Democrats Slow to Wake Up
In Ohio – and a string of other states like Wisconsin, Michigan, Pennsylvania, Virginia, North Carolina and Florida, RedMap worked like magic for the GOP. By winning control of state governments, Republicans were able to manipulate district maps to give an edge to Republican candidates in House races in many states. They did it by packing Democratic voters into a limited number of urban districts and spreading Republican voters around to many more districts.
In 2012, election returns showed that Democratic candidates for the House of Representatives won 1.4 million more votes nationwide than Republicans, but Republicans wound up with a 33-seat House majority.
But with President Obama winning re-election to the White House, Democrats were slow to wake up to how badly they had been hurt by Republican gerrymandering. When experts began to quantify the GOP advantage, one study by scholars at New York University’s Brennan Institute reported that partisan bias in election district maps gave Republicans “a net benefit of at least 16-17 seats” in the House above their share of the popular vote. An Associated Press analysis calculated Republican gerrymandering a bonus of “as many as 22 additional U.S. House seats.”
Speeches from the Politicians; Backlash at the Grass Roots
Inevitably, there was a backlash in states like Florida, Pennsylvania, and this year in Ohio, Michigan, and Missouri, where there are grass roots drives to overturn partisan gerrymandering through popular referendums on gerrymander reform – having district maps drawn by an independent bipartisan commission instead of politicians in the legislature.
In Ohio, Republican Gov. John Kasich came out for reform. “Ideas and merits should be what wins elections, not gerrymandering,” Kasich declared in his 2016 state-of-the-state address to the Ohio legislature. “When pure politics is what drives these kinds of decisions, the result is polarization and division. I think we’ve had enough of that. Gerrymandering needs to be on the dust bin of history.”
Kasich won resounding applause, but neither he nor the legislature took concrete action. The impetus for change came from the League of Women Voters and Common Cause, leading a coalition for Fair Districts Ohio. In May 2017, they launched a grass roots petition drive calling for a popular vote in November 2018 on a ballot measure to set up independent bipartisan redistricting commission.

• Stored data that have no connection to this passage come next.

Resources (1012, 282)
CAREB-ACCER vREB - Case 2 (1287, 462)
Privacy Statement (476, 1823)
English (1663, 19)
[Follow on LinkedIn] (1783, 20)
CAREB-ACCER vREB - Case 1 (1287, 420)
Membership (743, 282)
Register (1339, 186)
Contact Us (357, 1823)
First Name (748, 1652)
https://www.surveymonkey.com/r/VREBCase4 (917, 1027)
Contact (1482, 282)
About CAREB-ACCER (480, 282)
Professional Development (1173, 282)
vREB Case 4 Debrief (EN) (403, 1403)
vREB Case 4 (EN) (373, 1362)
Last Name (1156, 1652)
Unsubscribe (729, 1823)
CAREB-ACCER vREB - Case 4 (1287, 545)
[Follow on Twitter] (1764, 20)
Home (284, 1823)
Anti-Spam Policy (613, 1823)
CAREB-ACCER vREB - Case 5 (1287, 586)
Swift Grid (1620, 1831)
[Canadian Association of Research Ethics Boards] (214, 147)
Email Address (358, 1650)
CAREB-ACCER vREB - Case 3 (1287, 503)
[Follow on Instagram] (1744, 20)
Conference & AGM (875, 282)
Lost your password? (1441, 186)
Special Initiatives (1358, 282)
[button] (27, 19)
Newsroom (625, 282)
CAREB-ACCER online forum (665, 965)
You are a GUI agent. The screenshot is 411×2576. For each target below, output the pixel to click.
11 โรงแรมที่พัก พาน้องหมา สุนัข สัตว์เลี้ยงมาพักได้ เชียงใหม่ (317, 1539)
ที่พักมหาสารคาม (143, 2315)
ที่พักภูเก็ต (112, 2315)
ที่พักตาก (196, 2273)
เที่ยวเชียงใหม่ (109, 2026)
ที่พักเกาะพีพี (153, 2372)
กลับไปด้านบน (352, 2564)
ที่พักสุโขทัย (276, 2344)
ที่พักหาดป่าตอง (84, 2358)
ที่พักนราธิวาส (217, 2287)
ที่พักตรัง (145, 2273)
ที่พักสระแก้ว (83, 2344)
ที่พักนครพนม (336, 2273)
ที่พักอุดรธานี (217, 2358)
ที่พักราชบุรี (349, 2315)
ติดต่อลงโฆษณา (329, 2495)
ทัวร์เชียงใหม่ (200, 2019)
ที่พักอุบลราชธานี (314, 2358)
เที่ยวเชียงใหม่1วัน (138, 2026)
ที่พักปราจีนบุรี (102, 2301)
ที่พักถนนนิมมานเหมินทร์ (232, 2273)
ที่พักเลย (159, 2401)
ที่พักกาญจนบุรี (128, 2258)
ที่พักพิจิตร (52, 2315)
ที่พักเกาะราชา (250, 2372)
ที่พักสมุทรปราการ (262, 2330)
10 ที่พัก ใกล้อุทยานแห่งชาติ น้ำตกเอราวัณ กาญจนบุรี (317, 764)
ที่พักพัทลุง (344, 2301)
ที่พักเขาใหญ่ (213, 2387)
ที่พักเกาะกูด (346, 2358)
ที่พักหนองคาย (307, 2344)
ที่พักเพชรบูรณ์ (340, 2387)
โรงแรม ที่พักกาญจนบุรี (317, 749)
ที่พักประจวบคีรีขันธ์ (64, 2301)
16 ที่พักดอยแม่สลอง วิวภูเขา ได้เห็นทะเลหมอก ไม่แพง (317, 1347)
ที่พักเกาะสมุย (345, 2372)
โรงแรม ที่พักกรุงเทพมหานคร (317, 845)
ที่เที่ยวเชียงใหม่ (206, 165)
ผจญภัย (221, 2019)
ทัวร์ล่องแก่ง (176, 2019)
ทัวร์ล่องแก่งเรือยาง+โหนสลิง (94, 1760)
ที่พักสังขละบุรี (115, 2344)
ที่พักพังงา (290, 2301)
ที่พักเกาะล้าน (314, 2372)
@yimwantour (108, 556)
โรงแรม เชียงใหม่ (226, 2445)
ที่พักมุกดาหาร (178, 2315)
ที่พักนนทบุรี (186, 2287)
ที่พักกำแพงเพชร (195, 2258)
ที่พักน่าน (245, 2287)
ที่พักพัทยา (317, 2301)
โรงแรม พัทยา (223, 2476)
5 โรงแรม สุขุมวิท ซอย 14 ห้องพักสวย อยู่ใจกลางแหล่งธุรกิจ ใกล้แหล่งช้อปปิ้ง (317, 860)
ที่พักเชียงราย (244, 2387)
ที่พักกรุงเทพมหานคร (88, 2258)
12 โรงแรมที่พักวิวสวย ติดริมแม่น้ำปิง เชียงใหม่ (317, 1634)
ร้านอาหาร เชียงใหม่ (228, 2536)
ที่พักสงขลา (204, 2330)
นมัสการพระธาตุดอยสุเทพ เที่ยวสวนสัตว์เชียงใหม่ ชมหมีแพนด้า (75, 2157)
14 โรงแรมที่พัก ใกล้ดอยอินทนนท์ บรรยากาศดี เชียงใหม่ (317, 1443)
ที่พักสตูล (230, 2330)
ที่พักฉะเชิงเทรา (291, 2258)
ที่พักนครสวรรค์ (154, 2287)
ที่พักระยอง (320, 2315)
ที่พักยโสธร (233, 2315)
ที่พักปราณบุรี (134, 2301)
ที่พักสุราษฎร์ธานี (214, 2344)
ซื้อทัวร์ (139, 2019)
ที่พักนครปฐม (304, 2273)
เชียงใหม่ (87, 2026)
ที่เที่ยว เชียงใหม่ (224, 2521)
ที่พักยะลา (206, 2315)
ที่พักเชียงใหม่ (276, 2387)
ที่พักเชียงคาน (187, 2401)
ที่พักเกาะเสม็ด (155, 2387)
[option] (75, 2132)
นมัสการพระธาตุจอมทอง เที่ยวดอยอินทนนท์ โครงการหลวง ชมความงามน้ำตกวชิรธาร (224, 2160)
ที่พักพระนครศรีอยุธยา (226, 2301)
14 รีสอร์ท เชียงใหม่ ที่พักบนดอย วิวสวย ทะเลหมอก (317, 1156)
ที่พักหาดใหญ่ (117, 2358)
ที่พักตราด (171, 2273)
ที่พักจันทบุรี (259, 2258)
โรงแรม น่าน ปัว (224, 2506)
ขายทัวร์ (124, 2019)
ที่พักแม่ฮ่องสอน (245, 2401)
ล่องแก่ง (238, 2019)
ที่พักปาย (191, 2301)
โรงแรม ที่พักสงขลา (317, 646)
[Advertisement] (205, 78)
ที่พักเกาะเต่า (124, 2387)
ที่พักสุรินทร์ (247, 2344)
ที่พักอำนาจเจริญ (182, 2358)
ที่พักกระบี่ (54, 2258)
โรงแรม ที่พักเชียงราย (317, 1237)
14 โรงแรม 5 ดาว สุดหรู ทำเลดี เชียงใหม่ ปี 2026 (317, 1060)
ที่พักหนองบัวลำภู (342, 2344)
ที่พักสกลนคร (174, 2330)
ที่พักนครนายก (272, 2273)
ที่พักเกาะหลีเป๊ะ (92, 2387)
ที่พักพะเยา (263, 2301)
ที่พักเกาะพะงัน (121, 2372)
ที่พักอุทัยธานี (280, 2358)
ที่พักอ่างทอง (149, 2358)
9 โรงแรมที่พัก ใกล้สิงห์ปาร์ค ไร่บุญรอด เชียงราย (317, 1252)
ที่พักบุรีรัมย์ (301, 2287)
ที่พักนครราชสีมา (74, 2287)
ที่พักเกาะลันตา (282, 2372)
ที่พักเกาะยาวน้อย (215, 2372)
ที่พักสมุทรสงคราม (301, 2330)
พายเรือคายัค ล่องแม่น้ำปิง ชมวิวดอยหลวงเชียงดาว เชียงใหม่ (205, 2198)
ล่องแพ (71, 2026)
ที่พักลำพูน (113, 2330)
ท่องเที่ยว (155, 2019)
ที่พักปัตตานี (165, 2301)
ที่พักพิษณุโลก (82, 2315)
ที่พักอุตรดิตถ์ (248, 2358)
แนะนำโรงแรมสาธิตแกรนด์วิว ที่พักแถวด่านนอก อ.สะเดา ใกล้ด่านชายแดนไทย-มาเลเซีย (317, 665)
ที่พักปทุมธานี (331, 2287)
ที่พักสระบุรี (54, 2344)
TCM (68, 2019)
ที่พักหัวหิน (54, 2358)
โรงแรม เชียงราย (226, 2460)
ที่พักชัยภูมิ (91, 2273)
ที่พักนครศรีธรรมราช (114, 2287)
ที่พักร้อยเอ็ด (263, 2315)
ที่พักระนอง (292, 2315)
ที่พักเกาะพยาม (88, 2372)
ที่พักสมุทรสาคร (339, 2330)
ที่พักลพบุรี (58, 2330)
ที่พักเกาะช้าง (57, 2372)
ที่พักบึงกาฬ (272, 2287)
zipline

Citizen Action Galvanizes Ohio Legislature
By the end of 2017, Fair Districts Ohio had collected 188,000 of the 306,000 needed signatures. That galvanized the legislature. Rather then be totally sidelined by citizen reformers, legislative leaders came up with their own reform plan.
It would keep the legislature in control of redistricting but require bipartisan compromise. To prevent one party from dictating election maps, the legislature’s plan requires a positive vote from at least half of the minority party legislators plus 60% of the majority party. If lawmakers cannot agree, the task of redistricting would go to a bipartisan commission. To take effect, the legislature’s plan first had to be approved by voters.
The message, said Republican Senate President Larry Obhof, is: “Get along with your colleagues. Cooperate across party lines, and if you try to cram down a strictly partisan map, you aren’t going to be able to do it.”
That message of bipartisan compromise won endorsement from reform leaders and a whopping 3-1 majority vote among Ohioans in the state’s May 8 state primary. The overwhelming popular vote, asserted Common Cause National President Karen Hobert Flynn, “sent a clear message to politicians” that the voters want an end to rigging elections by gerrymandering. In Ohio, the new, more bipartisan system goes into effect in 2021, a testament to the power of citizen-driven reforms.